Avec la nouvelle célébrité acquise par le peintre au XIXe siècle, les faussaires s’en sont donné à cœur joie et les faux Vermeer n’ont cessé de se multiplier. À l’instar de La Jeune Fille à la flûte, les débats continuent de faire rage sur certaines toiles, parmi la trentaine qui lui est attribuée avec certitude. D’autant que plusieurs de ses tableaux ont disparu au cours des siècles et que, fait rare, l’artiste n’a laissé aucun croquis ni esquisse.

Taco Dibbits estime que l’attrait de Vermeer réside dans sa création de mondes silencieux si réalistes que le spectateur a l’impression de s’y perdre. Ce qui a permis au peintre de faire l’unanimité auprès des artistes au cours des siècles suivants. Renoir se pâme devant La Dentellière, dont Dalí propose sa propre version; Van Gogh loue «la palette de cet étrange peintre»; Proust décrit sa Vue de Delft comme «le plus beau tableau du monde»… «Nous vivons dans un monde tellement mouvementé, observe Taco Dibbits, et puis nous nous tenons devant Vermeer, et le temps s’arrête.»

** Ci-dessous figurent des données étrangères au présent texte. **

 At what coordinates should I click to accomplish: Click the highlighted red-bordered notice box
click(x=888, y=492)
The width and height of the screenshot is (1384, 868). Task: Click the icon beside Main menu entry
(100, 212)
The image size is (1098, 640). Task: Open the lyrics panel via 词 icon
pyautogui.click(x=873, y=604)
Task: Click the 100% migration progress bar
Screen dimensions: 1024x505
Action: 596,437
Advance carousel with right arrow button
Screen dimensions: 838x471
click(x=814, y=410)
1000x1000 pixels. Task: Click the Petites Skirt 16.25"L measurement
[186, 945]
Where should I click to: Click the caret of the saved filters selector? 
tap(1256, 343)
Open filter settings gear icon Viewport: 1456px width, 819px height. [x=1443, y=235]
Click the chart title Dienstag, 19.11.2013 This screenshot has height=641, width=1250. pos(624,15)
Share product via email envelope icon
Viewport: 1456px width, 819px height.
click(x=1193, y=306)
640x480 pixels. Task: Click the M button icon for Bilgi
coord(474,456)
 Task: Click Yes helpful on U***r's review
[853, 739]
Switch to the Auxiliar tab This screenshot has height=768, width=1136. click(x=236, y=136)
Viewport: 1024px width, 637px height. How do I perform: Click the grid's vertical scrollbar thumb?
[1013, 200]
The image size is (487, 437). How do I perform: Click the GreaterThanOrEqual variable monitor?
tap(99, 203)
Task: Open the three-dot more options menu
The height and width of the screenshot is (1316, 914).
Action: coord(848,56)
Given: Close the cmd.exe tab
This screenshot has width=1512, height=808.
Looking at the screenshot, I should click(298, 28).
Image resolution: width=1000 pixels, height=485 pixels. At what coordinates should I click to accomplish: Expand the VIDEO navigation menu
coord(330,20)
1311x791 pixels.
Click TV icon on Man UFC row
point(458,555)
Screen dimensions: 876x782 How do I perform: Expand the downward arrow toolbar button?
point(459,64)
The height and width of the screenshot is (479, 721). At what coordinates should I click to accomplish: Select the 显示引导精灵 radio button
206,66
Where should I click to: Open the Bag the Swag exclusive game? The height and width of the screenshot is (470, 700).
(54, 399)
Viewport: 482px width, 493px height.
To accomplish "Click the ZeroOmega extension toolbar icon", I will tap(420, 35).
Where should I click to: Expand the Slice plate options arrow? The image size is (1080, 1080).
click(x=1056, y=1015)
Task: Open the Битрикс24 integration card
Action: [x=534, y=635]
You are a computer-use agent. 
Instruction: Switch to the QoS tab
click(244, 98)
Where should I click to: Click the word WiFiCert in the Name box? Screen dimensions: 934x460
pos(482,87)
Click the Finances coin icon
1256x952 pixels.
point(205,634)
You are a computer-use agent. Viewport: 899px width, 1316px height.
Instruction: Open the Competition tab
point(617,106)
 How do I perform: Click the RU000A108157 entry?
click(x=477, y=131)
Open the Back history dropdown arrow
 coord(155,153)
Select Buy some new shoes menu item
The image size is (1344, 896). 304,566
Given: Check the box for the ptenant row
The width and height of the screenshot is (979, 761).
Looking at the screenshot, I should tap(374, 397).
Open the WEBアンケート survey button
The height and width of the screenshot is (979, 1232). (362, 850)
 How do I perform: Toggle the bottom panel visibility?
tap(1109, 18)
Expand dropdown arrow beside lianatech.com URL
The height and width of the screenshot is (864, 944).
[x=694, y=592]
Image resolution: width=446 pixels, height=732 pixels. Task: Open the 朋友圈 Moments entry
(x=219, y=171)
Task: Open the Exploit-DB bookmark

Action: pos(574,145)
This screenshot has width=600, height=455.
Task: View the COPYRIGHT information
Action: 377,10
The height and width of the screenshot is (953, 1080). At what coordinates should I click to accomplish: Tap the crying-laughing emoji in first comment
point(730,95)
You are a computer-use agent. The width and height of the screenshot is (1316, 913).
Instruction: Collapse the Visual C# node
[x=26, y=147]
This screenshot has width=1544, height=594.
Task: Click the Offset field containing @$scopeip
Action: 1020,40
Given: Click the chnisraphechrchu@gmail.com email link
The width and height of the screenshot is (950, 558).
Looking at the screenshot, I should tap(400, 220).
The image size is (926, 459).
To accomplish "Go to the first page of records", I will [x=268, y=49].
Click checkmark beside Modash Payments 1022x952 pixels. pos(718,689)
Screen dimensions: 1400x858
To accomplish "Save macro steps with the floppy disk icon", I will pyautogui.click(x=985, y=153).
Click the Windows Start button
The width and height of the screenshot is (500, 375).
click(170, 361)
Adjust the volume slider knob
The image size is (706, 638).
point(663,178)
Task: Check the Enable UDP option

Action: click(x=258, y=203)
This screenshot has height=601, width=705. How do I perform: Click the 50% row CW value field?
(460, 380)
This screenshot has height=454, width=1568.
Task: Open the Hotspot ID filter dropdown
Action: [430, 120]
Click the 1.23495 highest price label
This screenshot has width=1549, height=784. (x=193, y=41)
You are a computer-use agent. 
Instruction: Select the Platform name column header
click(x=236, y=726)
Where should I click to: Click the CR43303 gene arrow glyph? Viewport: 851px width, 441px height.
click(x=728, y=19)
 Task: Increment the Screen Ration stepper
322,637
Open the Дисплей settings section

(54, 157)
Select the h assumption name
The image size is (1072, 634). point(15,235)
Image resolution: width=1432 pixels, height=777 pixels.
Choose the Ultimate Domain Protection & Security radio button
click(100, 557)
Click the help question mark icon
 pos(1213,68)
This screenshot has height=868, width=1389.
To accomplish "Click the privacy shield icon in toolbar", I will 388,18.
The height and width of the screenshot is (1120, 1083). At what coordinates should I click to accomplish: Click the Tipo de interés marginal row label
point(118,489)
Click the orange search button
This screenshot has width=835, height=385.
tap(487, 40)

«Vermeer», jusqu’au 4 juin. Rijksmuseum – Amsterdam.

Vermeer en cinq tableaux

La Laitière (1858-1859)

C’est le plus connu de ses tableaux et certainement l’une des œuvres les plus illustres de l’histoire de la peinture. De taille modeste, il représente une domestique – c’est son seul tableau ayant pour sujet principal un personnage de condition humble – affairée à confectionner un plat à base de lait. Le traitement original, délicat et mesuré de la lumière s’oppose aux effets de clair-obscur de Rembrandt. Après la mort de Vermeer, alors que la majeure partie de son œuvre tombe dans l’oubli, La Laitière restera considérée comme un chef-d’œuvre incontestable.

Vue de Delft (1660-1661)

L’une des deux seules toiles en extérieur du peintre, il s’agit du paysage urbain le plus célèbre de l’âge d’or de la peinture néerlandaise. Le tableau dégage une atmosphère tranquille avec ses jeux d’ombre et de lumière et l’utilisation d’une technique proche du pointillisme. Et qu’importe si la représentation de la ville natale du peintre n’est pas exacte d’un point de vue topographique…

La Femme à la balance (1662-1664)

Le regard est happé vers la balance tenue en équilibre entre le pouce, l’index et le majeur. Avec, dans cette toile, toujours cet effet de lumière cher à Vermeer. Mais ici, derrière la femme au teint diaphane et richement vêtue qui fait face à un miroir, une représentation du Jugement dernier pourrait vouloir faire passer un message religieux. Revenu sur Terre, le Christ lui aussi «soupèse» les choses, il juge les vivants et les morts. Une allégorie sur le caractère mortel de l’homme et la vanité des biens matériels, eux aussi éphémères.

La Jeune Fille à la perle (1664-1667)

Ce portrait en buste est celui d’une très jeune femme – peut-être l’une des filles du peintre ? – portant une perle à l’oreille et un turban sur la tête. Il frappe d’emblée par l’illusion de vie et d’immédiateté dégagée. Avec cette même expression énigmatique sur le visage, le tableau est surnommé «La Joconde du Nord» et rivalise presque avec l’œuvre de Léonard de Vinci, aujourd’hui, en termes de célébrité. Tracy Chevalier lui a dédié un roman, adapté au cinéma avec Scarlett Johansson et Colin Firth, et Banksy l’a graffée sur un mur de Bristol. Des militants environnementaux l’ont pris pour cible en octobre mais l’œuvre, protégée sous verre, n’a pas été endommagée.

La Dentellière (1666-1668)

Ce qui frappe dans ce tableau, c’est sa taille très modeste au milieu de son grand cadre. C’est d’ailleurs la plus petite œuvre de Vermeer : 24 cm sur 21 cm. La lumière arrive de la droite pour éclairer la jeune femme penchée et absorbée par son ouvrage. Comme La Laitière, elle se détache sur un fond blanc. Son visage se dérobe, tout comme son ouvrage de dentelle. Avec sa lumière douce, le tableau laisse interrogatif. A-t-on affaire à un portrait ? Une scène de genre ? Une allégorie ? Mystère.